Wish there was a universal better answer here though - the T in ETF is a real thing.
P. Northfield
3:08
I just saw that the Winklevoss twins patented cryptocurrency ETFs. What does this mean for bitcoin ETFs going forward?
Dave Nadig
3:08
OOOh boy.
3:09
Man, that patent is DIZZYING.  I read it through this morning and I think I need to scrub out my brain.
Hold for a link:
It's being reported as some sort of "aha" patent that prevents anyone else from launching a bitcoin ETF (if the SEC lets them) but I interpret it a bit differently.
(And please, to be clear, the thing is MAMMOTH so this is just a first glance. )
3:10
I think what's novel here and is really the subject of the patent is the custody system, where the presentation of bitcoin for shares and vice versa from the AP is done in a particular way.
3:11
What they propose isolates the existing assets from the transactions by moving the coins in and out of cold-storage wallets in an automated system.
I think this an attempt to address security concerns from the SEC, but boy, its getting deep in the weeds.
The most interesting part to me is seeing Kathleen Moriarty on the filing -- she's the original lawyer behind SPY, who I know has been working with the twins on their filings.
I'd love to hear them explain what pieces of this they think are novel in plain english.
3:12
But I think that's the important bit.  Does it create a block? Seems unlikely. Most big financial process patents turn out to be reasonably easy to get around.  (Vanguard's patent on ETF share classes not withstanding)
I'm gonna answer this one, even though I have a feeling it was tongue in cheek:
Barry
3:13
Whats an ETF ?
Dave Nadig
3:13
All kidding aside - believe it or not this is a BIG question!

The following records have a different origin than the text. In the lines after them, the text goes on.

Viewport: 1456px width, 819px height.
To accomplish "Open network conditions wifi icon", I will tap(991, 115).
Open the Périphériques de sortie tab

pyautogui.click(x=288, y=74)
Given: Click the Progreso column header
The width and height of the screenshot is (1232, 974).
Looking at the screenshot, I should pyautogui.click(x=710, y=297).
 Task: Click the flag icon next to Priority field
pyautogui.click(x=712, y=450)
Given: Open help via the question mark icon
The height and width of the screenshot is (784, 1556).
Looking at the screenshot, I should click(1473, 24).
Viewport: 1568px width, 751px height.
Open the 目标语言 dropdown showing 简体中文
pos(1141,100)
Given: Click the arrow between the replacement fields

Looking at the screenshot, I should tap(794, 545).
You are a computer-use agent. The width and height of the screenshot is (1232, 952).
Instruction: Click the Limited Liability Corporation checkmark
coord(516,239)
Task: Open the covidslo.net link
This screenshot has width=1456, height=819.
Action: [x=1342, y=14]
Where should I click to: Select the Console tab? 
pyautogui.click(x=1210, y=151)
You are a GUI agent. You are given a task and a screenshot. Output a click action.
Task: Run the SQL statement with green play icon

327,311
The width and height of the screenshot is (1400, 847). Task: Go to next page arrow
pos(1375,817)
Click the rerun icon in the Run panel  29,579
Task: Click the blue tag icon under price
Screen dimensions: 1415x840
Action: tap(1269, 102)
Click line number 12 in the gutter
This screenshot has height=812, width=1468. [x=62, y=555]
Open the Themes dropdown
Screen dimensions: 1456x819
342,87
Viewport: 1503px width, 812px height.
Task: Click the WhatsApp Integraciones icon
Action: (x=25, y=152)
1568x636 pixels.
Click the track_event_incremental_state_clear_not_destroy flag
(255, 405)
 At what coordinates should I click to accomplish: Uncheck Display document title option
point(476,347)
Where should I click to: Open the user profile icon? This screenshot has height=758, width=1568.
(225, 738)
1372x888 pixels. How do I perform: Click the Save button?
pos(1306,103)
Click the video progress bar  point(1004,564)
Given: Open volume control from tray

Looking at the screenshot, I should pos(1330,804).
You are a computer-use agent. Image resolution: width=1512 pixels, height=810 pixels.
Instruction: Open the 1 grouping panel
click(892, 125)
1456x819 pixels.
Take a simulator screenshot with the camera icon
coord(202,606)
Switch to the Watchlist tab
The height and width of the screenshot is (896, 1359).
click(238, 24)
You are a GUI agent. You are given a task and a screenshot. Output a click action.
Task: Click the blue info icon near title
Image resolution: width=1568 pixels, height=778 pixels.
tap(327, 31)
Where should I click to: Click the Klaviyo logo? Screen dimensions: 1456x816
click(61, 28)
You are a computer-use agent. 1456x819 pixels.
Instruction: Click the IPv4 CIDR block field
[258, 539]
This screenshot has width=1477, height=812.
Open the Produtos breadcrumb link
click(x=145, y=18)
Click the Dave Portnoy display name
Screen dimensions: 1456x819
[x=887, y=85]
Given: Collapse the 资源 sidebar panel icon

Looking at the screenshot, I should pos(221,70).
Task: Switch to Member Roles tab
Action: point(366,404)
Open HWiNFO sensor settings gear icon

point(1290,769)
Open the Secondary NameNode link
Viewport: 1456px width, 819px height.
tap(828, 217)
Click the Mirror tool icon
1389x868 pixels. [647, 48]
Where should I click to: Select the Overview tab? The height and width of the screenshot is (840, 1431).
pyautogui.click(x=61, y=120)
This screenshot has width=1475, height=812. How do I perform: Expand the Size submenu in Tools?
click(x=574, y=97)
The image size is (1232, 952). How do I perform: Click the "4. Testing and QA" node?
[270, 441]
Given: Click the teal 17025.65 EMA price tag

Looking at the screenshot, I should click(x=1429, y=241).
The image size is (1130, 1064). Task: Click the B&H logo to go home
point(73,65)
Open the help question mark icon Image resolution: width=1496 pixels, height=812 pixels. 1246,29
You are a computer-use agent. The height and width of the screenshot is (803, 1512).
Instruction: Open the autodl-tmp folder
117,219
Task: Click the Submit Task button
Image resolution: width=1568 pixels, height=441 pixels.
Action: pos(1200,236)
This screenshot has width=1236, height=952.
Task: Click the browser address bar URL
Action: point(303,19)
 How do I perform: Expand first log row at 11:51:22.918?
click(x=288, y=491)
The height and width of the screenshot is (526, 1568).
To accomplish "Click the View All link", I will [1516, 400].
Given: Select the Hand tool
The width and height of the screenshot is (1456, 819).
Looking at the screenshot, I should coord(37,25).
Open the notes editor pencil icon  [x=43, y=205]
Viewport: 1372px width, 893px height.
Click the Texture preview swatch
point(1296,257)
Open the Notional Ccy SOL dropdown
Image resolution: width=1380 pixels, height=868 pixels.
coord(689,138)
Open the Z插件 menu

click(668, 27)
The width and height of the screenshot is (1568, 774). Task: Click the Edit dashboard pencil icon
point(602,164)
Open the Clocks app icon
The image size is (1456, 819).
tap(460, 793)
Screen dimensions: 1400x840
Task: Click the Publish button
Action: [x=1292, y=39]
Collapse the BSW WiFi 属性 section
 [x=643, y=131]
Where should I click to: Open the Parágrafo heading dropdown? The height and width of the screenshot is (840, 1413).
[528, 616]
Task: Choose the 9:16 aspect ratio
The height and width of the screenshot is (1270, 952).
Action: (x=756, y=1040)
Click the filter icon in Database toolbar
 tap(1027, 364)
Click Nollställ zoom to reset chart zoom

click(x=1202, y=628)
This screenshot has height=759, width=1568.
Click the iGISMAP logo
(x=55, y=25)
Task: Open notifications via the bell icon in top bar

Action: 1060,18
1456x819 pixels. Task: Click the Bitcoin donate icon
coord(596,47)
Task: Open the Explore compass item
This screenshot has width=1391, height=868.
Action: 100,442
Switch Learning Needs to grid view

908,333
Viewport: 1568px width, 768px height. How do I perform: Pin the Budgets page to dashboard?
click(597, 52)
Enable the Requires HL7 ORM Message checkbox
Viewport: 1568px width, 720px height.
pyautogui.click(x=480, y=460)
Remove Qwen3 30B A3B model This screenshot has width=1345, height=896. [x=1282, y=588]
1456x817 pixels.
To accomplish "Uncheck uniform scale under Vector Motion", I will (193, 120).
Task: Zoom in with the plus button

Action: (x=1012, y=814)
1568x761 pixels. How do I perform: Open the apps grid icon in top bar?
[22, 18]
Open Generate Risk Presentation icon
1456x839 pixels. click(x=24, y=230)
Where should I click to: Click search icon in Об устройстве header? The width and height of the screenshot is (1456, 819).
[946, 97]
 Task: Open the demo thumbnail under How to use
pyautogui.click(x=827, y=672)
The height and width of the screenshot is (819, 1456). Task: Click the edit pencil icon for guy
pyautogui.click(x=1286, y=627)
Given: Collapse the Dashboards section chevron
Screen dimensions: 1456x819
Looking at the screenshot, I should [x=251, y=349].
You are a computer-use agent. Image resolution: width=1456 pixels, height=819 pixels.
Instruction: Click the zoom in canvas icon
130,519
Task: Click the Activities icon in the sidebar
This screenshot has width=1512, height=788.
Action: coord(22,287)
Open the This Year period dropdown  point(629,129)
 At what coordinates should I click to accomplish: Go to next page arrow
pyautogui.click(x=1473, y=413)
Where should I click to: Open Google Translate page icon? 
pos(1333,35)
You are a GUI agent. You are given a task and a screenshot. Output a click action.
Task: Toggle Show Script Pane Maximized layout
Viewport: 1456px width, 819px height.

BlackRock has proposed a whole taxonomic system on this front
3:14
And it's actually something the SEC has taken under advisement.  The cold hard reality is that what we call "an ETF" is actually an exchange-traded SOMETHING - where the something can be a traditional 40 act mutual fund, a 33 act commodity pool, a piece of debt, a grantor trust, an unit investment trust, etc etc...
3:15
there are actually a lot of structural nuances, and the industry has sort of decided just to call them all "funds" and use "ETF" to cover them all.  I mean, after all, it's our darned URL!
But I suspect as we look out a long ways - maybe 5 - 10 years -- and have a true ETF Rule come from the SEC, we might actually see the term get regulated, where certain things end up in, and certain things end up out.